The Minnesota Lynx is celebrating its 20th year in the WNBA this season. In this 20-part occasional series we will take a year-by-year look back, featuring reflections from players, coaches, fans and others. This week: 2000
The Minnesota Lynx’s first WNBA off-season saw two key players changing addresses. All-Star Tonya Edwards and long-on-potential but even-more-problematic Brandy Reed were traded to Phoenix in separate trades.
Grace Daley (fifth overall) and Betty Lennox (sixth overall) were among the eight players the Lynx selected in the 2000 Draft. Keitha Dickerson, a second-round pick out of Texas Tech, was among the seven rookies who constituted more than half of the 13-player roster.
“I really enjoyed it and learned a lot,” Dickerson recalled of her Lynx play during a phone interview last week. The 5’-11” forward was one of four players who played in all 34 games for Minnesota that season, and she started 29 contests.
“I didn’t realize that,” she admitted when told of her feat. “I think one thing that did help me was [that] Coach [Brian] Agler had a good system. He emphasized defense.” Dickerson, as a result, was third on the team in rebounds [four a game].

Like the 1999 season, the 2000 Lynx won their first game and posted an 8-5 record in June. But they played sub.500 ball the remainder of the season, including an eight-game losing streak in July.
Yet the Lynx posted winning records against Cleveland, Portland and Miami (all 2-0) and a win each against Detroit, Washington, Orlando, Indiana and Charlotte. They had losing marks against Los Angeles, Houston and Sacramento (all 0-3), went twice winless against Seattle, and had 1-2 records against Utah, Phoenix and Utah.
Minnesota finished again two games under .500 (15-17) but .500 at home (8-8).
“Looking back at that now, the relationships and the fans were great,” Dickerson continued. “Betty [Lennox] was probably the closest [teammate] – I got to know her. Shanele [Stires] was always the jokester. We always had a good time wherever we were.

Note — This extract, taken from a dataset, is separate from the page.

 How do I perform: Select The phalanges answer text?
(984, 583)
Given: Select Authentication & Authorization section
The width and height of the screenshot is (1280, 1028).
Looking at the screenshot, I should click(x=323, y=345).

“I learned from some of the best on how to be a professional athlete and how to carry yourself to get the job done,” Dickerson said.
Katie Smith (20.2) and Lennox (16.9) were the team’s two top scorers and the only Lynx players to average double figures in 2000. Both were named to the 2000 All-Star Game in Phoenix, and Lennox, the only rookie chosen to play in the contest, also won the league’s Rookie of the Year award. The two players also made the all-league’s second team.
“I’m still a Lynx fan to this day,” Dickerson said. Minnesota waived her the next season, and she was signed by Utah, where she only played four games before again being waived. “After my playing career I wanted to be around the game of basketball, and I went into coaching,” she said, bringing us up to date. “I coached at the high school level and [coach] at the collegiate level right now.”
Dickerson today is an assistant women’s basketball coach at Mountain View (Texas) College in Dallas. She remains proud of her Minnesota days, of “being an athlete on that team…and being a part of the legacy. I’m very excited on what Minnesota has built and continues to build.”
A proud mother of a daughter, now 16, Dickerson says that Kylyn “is a wonderful student, an excellent student, and I’m very proud of that.” But her only child isn’t that enamored of her mom’s former pro basketball career.
“We have my trading card around the house,” Dickerson said. Her daughter’s comment on it: “’Oh, yeah – that’s just my mom.’ I’m just Mom.”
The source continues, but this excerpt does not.